_MATERIALS PROVIDED:_
______
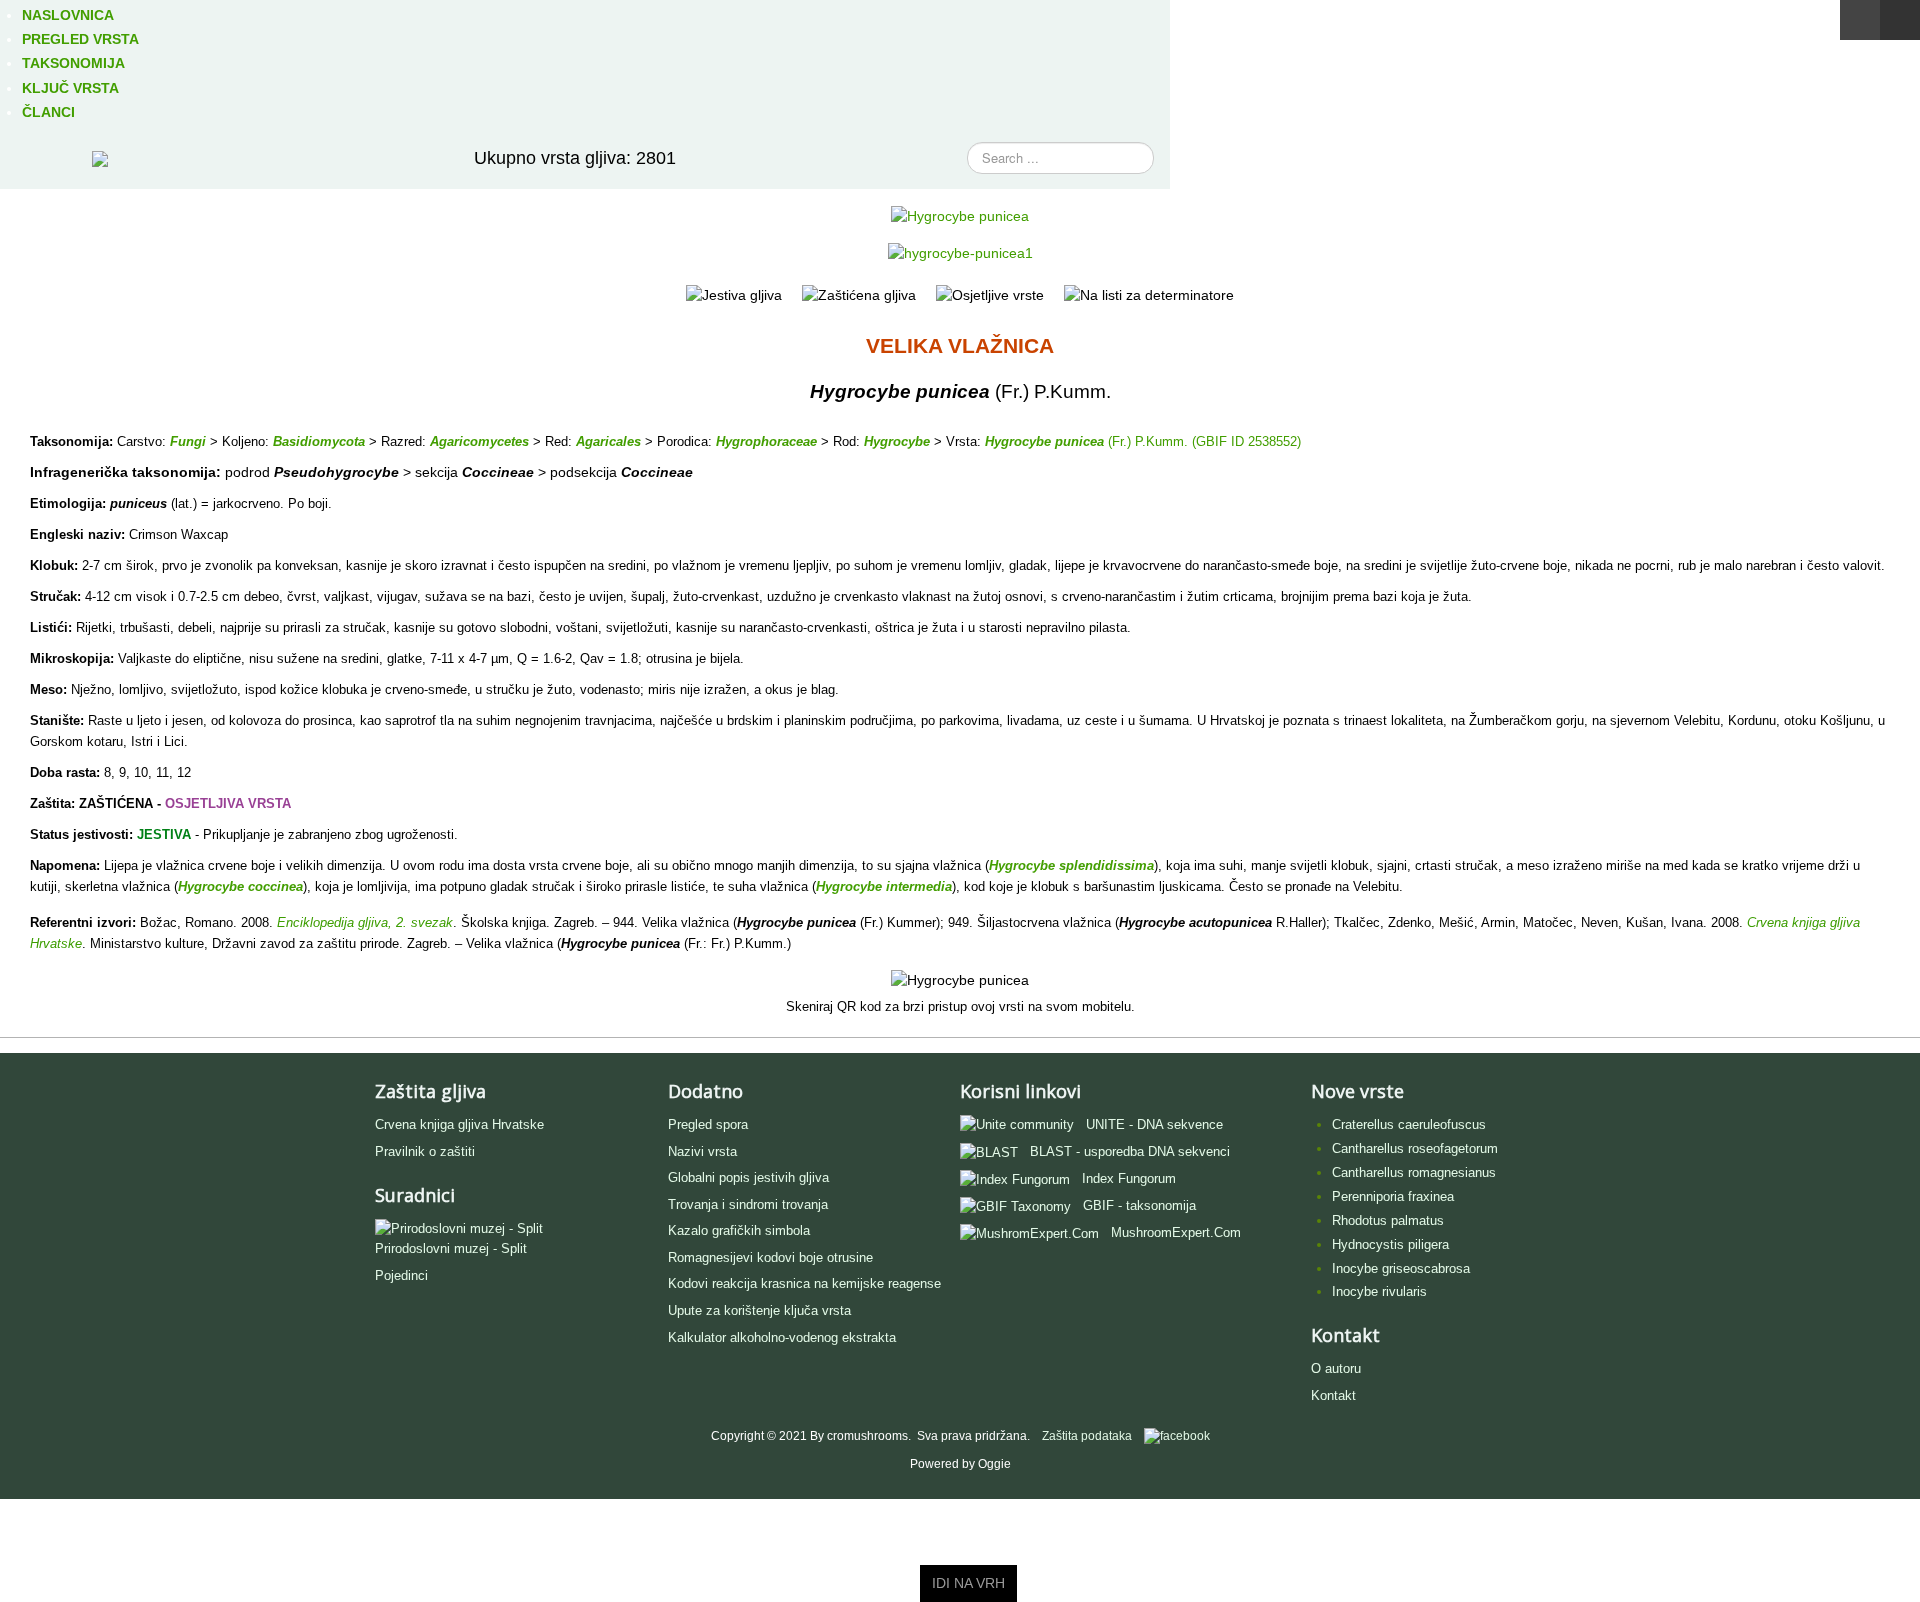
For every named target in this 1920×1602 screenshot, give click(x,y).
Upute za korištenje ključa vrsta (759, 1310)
______
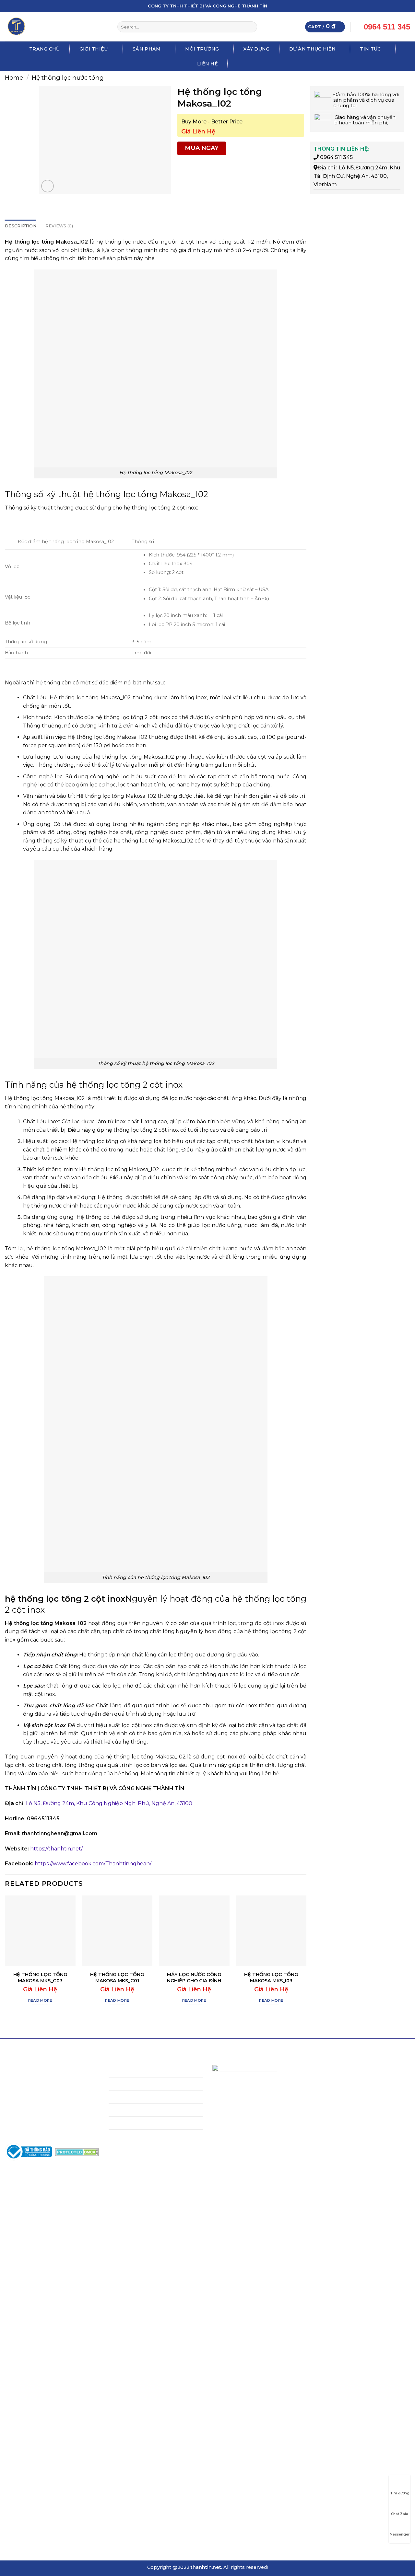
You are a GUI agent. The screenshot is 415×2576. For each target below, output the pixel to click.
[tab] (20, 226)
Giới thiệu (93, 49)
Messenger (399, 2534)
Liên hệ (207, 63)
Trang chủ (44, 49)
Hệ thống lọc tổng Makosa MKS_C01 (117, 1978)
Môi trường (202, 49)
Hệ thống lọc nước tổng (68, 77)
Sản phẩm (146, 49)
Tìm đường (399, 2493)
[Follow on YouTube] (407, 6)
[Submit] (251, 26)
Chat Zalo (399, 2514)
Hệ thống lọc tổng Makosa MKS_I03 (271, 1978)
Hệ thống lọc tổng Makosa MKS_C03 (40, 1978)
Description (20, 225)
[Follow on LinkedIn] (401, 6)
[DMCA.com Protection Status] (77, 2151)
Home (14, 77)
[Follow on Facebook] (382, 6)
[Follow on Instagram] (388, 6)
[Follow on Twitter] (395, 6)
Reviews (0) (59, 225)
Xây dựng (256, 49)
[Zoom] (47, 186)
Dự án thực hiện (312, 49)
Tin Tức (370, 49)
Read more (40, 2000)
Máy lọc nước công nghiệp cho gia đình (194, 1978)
______
_EXERCISE DIRECTIONS:_ Taking the listing above as the source, transcribe only the lines starting at the line with "Messenger (399, 2534)" and going through the line with "Máy lọc nước", unaltered and with both ends included.

_RESULT:_
Messenger (399, 2534)
Liên hệ (207, 63)
Trang chủ (44, 49)
Hệ thống lọc tổng Makosa MKS_C01 (117, 1978)
Môi trường (202, 49)
Hệ thống lọc nước tổng (68, 77)
Sản phẩm (146, 49)
Tìm đường (399, 2493)
[Follow on YouTube] (407, 6)
[Submit] (251, 26)
Chat Zalo (399, 2514)
Hệ thống lọc tổng Makosa MKS_I03 (271, 1978)
Hệ thống lọc tổng Makosa MKS_C03 (40, 1978)
Description (20, 225)
[Follow on LinkedIn] (401, 6)
[DMCA.com Protection Status] (77, 2151)
Home (14, 77)
[Follow on Facebook] (382, 6)
[Follow on Instagram] (388, 6)
[Follow on Twitter] (395, 6)
Reviews (0) (59, 225)
Xây dựng (256, 49)
[Zoom] (47, 186)
Dự án thực hiện (312, 49)
Tin Tức (370, 49)
Read more (40, 2000)
Máy lọc nước công nghiệp cho gia đình (194, 1978)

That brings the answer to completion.